Body weight is regulated by two mechanistically discernible systems: the homeostatic metabolic system regulating both food intake and energy expenditure to keep the body weight at a relatively stable set point level and the non‐homeostatic food reward system regulating the hedonic control of food intake irrespective of the body's energetics. In recent decades, hedonic over‐eating has become an important factor in the obesity epidemic, in large part fuelled by the cheap and readily available processed foods. Sustained over‐eating of these ‘palatable’ energy dense foods can lead to hedonic obesity. These high‐calorie processed foods may also modify the homeostatic metabolic system in susceptible individuals, leading to upward shift of the body weight set point and causing metabolic obesity. Hedonic obesity is characterized by greater than normal energy expenditure per unit metabolic mass, whereas metabolic obesity with its body weight at the set point is characterized by the energy expenditure per unit metabolic mass within the expected normal range. Both hedonic and metabolic mechanisms are at work in any given individual, but derangement in either or both may lead to obesity. To the extent possible, consideration should be given in the management of obesity to the use of treatment modalities that target behavioural changes in the case of hedonic obesity and those that may modify the body weight set point in the case of metabolic obesity. Finally, while we are unable to change the genetics underlying either metabolic or hedonic obesity, we can change our obesogenic environment permissive for the development of these conditions. Therefore, in parallel to individual treatment of obesity, preventive measures should be taken at the population level, and that will require reforms in healthcare legislation and insurance policy 169, 170.

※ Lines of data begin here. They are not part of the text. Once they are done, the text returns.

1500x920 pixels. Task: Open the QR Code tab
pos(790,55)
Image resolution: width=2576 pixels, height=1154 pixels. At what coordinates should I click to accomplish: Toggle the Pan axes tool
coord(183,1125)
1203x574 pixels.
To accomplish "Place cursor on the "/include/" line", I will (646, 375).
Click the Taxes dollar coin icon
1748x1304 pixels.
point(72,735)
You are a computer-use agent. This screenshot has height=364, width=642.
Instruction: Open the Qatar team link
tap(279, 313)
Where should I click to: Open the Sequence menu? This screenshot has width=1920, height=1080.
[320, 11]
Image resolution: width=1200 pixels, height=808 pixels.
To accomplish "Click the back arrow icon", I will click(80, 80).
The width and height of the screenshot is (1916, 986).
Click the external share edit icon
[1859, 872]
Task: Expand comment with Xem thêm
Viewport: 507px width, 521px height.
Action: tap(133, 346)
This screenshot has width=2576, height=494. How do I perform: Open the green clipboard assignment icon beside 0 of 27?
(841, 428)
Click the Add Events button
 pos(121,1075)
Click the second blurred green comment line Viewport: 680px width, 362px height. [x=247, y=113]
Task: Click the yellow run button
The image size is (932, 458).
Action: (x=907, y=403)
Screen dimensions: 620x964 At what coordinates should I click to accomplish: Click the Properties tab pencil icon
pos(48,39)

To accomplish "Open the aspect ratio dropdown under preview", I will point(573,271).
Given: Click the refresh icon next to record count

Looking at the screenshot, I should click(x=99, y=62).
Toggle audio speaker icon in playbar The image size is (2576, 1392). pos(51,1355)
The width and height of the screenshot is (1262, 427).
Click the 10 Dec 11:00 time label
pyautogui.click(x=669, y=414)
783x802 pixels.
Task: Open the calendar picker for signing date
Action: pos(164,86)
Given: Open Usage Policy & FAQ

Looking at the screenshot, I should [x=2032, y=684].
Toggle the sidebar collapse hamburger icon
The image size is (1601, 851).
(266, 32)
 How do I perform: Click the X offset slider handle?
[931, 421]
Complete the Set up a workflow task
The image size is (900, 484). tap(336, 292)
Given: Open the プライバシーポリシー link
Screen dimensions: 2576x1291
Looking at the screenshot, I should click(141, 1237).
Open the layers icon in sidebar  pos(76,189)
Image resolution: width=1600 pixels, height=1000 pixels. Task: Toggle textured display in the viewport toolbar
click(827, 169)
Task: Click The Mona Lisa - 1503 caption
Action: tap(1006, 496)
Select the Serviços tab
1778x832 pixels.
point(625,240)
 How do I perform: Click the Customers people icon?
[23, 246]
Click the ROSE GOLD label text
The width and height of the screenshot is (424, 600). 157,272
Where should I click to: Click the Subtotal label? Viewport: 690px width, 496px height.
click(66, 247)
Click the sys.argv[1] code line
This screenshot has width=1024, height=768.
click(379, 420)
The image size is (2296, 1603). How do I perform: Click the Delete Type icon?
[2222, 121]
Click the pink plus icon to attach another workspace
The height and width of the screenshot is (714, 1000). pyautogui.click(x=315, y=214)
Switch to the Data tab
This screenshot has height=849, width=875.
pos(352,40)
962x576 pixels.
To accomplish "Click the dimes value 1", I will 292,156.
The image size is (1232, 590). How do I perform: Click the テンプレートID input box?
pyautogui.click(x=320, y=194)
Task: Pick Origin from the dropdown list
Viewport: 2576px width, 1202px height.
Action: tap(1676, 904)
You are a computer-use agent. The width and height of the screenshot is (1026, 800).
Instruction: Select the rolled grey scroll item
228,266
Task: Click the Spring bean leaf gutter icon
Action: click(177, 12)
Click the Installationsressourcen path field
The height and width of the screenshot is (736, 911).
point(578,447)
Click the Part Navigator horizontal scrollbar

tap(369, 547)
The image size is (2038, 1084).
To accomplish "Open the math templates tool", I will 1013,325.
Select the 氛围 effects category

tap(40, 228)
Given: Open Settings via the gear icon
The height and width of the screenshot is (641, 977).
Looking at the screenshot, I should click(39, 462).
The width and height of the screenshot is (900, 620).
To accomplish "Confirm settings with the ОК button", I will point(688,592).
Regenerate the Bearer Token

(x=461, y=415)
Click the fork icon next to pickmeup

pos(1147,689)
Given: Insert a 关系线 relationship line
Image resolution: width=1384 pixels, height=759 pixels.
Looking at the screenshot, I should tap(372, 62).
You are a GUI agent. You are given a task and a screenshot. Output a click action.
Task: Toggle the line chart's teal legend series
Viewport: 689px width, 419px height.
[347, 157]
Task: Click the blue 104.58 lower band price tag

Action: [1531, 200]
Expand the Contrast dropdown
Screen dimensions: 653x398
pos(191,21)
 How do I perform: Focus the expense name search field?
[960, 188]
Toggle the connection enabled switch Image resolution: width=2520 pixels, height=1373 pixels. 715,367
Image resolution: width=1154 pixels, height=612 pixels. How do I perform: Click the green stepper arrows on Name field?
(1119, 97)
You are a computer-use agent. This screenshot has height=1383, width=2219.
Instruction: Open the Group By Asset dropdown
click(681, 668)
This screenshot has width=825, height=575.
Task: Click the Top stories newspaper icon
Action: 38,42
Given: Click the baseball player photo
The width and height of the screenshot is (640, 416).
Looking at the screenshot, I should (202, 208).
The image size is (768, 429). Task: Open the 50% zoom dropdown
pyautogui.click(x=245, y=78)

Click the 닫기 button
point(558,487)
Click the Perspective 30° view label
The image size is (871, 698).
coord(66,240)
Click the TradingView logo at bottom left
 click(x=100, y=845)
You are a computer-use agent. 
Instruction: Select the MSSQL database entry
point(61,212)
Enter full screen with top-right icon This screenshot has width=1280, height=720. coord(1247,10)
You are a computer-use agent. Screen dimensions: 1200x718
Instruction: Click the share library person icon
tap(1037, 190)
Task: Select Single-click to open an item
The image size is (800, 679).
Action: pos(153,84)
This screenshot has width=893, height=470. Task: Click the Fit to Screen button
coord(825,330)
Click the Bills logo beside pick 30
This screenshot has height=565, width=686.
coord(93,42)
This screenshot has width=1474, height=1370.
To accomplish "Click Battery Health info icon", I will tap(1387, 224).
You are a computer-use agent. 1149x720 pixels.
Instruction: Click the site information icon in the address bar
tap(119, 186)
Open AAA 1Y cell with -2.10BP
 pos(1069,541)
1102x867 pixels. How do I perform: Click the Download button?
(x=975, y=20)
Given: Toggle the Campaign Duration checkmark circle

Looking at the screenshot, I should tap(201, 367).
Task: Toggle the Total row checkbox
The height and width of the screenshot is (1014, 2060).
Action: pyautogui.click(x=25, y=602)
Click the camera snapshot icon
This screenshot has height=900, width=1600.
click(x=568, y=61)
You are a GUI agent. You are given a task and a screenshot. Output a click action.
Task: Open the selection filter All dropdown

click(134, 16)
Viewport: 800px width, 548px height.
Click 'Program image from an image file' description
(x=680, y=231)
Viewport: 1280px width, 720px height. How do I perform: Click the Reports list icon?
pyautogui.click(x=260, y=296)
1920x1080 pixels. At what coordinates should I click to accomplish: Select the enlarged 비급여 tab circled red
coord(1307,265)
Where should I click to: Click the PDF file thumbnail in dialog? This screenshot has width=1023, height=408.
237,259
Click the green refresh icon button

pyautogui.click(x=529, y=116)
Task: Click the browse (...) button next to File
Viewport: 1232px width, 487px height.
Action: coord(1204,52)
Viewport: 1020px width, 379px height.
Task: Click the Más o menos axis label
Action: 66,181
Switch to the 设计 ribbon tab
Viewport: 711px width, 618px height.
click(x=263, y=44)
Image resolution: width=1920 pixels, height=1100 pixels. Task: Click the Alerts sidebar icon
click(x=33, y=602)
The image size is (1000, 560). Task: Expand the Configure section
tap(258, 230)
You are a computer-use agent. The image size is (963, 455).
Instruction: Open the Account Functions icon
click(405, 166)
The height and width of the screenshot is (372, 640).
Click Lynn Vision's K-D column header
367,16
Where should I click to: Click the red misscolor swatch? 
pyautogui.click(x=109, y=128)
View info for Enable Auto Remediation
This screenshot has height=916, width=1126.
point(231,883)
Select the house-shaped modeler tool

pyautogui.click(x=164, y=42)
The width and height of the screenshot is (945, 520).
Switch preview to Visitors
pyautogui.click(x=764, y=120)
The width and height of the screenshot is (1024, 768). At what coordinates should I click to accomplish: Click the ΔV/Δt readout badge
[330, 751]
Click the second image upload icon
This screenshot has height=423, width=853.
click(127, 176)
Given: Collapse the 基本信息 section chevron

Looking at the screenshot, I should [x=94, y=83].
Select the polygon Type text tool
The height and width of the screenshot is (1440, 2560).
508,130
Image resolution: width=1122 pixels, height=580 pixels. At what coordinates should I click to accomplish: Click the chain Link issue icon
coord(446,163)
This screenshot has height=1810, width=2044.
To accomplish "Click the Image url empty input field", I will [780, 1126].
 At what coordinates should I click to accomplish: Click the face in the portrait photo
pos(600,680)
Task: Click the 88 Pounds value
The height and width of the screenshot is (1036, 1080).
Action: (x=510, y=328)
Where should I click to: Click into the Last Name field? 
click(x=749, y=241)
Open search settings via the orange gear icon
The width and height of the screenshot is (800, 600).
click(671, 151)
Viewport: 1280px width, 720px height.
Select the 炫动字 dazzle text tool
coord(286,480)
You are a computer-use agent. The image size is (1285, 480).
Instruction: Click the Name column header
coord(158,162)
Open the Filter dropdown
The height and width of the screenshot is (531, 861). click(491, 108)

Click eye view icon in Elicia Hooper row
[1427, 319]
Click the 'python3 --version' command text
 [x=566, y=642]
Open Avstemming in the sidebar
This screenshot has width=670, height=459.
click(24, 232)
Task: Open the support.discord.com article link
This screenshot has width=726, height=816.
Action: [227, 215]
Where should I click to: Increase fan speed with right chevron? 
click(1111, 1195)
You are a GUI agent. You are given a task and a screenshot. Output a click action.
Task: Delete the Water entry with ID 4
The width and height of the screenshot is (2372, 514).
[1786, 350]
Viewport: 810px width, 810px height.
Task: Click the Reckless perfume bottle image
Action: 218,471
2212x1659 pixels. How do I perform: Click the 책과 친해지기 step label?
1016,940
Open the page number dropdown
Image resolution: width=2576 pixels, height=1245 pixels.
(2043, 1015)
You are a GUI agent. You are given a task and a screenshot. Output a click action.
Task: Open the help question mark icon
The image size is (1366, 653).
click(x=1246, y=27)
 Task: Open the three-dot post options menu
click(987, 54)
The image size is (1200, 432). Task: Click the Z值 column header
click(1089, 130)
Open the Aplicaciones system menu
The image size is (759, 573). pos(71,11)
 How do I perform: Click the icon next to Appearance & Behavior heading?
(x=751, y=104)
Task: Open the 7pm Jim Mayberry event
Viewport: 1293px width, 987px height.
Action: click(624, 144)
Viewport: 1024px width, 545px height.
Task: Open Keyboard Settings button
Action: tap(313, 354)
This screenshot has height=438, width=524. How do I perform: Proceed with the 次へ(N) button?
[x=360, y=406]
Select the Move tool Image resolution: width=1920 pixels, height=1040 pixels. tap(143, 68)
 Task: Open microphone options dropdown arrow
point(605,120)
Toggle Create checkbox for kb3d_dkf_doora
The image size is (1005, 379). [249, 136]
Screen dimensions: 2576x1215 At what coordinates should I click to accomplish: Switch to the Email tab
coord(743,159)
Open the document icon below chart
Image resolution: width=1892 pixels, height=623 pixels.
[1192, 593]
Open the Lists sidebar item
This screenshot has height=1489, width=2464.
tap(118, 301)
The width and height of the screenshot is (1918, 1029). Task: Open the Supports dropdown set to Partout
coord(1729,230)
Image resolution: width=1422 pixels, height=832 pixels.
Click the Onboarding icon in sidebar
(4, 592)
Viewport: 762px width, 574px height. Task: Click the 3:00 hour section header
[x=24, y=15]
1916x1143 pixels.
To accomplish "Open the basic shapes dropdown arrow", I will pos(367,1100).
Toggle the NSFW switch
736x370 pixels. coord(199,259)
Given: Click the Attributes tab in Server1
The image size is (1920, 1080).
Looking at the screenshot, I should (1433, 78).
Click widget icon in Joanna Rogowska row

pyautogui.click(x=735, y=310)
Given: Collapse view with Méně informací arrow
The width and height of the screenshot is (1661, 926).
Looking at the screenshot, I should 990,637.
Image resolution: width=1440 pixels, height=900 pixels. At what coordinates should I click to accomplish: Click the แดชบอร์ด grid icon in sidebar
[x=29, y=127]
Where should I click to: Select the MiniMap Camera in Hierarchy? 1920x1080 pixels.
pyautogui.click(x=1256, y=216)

Conflict of interest statement

Dr. Yu reports no conflicts of interest; Dr. Vasselli reports grants and other support from Novo Nordsk, Inc., and grants from Pharma Science Nutrients, Inc., outside the submitted work; Dr. Zhang reports that she is an inventor in a patent on the leptin gene, licensed; Dr. Mechanick reports receiving honoraria for lectures and program development from Abbott Nutrition International, outside the submitted work; Dr. Korner reports grants from Covidien, outside the submitted work, and receiving honoraria for lectures from Takeda; Dr. Peterli reports grants from Ethicon Endosurgery Switzerland, outside the submitted work.